**DESCRIPTION OF THE TASK**
For each line below that includes the word "header", make a copy.

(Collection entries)
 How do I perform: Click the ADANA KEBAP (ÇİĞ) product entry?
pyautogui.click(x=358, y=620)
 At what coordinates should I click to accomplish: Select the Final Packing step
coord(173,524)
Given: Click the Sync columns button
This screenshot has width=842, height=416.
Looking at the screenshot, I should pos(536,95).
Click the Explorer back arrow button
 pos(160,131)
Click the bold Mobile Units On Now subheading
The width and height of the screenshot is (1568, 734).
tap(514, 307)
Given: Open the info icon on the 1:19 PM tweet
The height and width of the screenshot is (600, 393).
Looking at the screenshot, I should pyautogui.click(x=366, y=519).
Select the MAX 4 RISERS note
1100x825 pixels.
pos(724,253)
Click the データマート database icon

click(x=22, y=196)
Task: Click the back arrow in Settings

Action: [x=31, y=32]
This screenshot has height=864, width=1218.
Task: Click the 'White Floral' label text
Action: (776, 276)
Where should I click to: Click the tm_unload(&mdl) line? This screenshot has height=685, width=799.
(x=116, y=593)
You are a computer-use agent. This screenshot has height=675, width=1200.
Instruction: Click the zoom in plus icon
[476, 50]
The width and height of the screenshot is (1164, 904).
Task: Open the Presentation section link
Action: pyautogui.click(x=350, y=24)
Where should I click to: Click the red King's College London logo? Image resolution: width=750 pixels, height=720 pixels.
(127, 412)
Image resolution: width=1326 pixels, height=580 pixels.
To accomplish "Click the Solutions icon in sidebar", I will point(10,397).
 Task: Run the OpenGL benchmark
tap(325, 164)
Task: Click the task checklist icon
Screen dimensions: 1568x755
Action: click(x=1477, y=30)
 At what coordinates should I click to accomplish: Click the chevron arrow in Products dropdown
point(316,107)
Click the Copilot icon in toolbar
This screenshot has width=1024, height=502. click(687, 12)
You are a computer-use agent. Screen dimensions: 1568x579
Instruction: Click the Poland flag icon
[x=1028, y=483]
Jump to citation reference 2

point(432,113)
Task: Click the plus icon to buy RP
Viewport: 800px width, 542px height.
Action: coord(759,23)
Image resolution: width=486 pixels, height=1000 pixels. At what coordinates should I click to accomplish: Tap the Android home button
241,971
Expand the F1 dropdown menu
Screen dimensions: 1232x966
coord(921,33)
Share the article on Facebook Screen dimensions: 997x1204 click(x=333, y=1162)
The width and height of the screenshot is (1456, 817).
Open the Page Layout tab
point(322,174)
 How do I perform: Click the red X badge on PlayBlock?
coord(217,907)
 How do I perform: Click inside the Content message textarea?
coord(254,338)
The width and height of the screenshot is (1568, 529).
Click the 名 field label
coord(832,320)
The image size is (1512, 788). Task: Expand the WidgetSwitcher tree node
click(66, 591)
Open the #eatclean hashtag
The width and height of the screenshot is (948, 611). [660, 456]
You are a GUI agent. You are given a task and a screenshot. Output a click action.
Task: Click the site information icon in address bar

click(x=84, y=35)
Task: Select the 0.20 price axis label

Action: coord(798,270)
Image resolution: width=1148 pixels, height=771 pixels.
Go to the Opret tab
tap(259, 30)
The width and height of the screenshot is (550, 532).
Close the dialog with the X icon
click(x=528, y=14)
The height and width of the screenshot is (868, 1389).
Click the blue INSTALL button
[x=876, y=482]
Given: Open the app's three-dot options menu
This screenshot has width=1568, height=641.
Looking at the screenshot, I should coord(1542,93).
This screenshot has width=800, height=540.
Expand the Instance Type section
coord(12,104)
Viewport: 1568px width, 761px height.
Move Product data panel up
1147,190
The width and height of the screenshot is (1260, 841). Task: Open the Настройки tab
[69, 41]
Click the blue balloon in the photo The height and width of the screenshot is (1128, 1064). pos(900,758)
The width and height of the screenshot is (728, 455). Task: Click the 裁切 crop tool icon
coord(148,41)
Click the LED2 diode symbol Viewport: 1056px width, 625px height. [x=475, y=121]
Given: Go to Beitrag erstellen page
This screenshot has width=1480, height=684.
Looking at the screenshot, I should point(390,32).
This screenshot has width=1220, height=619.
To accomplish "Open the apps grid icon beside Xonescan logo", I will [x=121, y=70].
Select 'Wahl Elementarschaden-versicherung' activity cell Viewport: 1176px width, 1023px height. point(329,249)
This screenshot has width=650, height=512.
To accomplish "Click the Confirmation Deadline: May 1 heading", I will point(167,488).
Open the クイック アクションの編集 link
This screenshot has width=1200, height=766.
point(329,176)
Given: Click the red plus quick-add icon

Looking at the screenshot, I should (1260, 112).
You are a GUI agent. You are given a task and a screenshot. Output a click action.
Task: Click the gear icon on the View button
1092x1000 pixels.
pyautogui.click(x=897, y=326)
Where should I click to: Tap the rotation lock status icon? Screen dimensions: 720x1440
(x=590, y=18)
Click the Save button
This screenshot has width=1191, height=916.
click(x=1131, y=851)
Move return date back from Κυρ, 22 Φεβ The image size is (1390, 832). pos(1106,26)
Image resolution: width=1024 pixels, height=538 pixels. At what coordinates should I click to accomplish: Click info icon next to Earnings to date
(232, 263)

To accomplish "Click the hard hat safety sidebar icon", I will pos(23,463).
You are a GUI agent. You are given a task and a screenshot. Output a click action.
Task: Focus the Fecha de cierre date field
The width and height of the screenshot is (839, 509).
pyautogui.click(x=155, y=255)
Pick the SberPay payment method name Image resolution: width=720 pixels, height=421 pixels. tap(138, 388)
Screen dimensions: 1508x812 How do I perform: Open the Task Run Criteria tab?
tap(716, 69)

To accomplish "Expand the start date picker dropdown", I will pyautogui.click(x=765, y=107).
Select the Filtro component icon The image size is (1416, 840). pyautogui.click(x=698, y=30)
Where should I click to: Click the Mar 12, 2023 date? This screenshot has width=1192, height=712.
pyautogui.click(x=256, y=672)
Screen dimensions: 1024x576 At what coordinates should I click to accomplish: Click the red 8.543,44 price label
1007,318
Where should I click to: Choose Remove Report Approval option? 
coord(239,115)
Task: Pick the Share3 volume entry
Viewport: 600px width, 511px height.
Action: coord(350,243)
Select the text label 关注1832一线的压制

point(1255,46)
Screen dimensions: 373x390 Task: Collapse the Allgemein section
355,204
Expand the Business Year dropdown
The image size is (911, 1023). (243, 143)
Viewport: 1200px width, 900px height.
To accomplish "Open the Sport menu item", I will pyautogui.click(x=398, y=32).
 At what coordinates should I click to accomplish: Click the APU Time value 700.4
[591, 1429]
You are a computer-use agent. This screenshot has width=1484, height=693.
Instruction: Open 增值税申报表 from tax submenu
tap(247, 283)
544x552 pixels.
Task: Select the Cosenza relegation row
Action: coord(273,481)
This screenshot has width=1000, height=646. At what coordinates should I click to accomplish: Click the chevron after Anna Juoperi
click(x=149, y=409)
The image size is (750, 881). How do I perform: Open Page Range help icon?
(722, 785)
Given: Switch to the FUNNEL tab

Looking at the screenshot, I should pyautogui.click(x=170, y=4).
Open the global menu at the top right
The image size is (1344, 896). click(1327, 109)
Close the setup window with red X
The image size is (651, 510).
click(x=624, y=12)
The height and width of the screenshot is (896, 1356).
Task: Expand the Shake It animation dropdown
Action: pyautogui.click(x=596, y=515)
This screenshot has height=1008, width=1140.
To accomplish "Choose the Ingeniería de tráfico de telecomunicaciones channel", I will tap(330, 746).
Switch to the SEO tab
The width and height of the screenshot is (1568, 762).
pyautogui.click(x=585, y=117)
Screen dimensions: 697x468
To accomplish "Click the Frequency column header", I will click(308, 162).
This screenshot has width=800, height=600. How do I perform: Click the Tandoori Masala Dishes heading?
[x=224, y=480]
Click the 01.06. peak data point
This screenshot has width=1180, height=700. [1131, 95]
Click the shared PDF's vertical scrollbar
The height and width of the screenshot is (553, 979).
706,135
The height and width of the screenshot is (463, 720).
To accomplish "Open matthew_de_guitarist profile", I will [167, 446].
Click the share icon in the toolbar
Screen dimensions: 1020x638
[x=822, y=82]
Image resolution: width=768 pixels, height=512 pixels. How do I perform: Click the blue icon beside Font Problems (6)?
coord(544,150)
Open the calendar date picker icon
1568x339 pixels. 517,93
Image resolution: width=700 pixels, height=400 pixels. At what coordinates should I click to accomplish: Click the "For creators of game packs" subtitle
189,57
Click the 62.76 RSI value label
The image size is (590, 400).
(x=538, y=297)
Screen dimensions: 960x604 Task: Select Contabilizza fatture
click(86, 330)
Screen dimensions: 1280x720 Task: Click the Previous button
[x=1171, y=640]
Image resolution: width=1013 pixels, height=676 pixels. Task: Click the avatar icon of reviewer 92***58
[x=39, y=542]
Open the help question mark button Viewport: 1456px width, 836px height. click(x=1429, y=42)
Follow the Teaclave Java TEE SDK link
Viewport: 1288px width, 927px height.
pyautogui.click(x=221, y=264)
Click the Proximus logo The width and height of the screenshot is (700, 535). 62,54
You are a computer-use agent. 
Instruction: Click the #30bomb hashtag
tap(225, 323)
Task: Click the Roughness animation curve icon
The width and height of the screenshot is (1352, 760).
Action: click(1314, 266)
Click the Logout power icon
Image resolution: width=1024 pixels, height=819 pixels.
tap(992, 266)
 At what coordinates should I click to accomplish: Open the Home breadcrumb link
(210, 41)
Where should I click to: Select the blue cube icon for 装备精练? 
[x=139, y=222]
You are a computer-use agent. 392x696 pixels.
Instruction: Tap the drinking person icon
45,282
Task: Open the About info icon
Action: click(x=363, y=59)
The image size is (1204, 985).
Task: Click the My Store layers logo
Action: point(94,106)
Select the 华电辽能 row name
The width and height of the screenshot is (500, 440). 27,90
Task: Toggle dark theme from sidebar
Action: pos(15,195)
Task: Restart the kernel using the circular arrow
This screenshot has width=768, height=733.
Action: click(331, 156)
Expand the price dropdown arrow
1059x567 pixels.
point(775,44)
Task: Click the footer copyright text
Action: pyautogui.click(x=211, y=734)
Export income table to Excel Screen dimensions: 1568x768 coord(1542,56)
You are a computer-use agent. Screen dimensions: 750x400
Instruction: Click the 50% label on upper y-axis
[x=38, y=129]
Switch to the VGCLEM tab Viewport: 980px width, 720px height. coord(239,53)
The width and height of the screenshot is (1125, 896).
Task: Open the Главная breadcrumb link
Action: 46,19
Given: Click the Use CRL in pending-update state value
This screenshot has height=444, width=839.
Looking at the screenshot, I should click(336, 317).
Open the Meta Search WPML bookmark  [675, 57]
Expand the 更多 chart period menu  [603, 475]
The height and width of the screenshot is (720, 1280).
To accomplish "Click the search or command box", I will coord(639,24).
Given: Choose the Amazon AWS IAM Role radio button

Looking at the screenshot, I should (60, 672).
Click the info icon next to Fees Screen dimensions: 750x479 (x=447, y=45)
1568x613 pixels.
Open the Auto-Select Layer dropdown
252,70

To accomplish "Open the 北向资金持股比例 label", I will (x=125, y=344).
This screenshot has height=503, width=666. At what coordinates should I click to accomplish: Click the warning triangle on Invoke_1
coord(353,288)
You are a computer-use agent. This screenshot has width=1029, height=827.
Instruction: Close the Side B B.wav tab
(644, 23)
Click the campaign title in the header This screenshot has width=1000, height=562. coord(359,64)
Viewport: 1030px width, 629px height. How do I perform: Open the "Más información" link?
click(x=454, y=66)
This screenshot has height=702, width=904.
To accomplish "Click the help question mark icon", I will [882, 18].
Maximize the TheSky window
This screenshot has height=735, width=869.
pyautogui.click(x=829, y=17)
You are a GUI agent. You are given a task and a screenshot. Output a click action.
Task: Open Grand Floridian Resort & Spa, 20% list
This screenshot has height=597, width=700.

**RESPONSE**
To accomplish "Click the Frequency column header", I will click(308, 162).
Click the campaign title in the header This screenshot has width=1000, height=562. coord(359,64)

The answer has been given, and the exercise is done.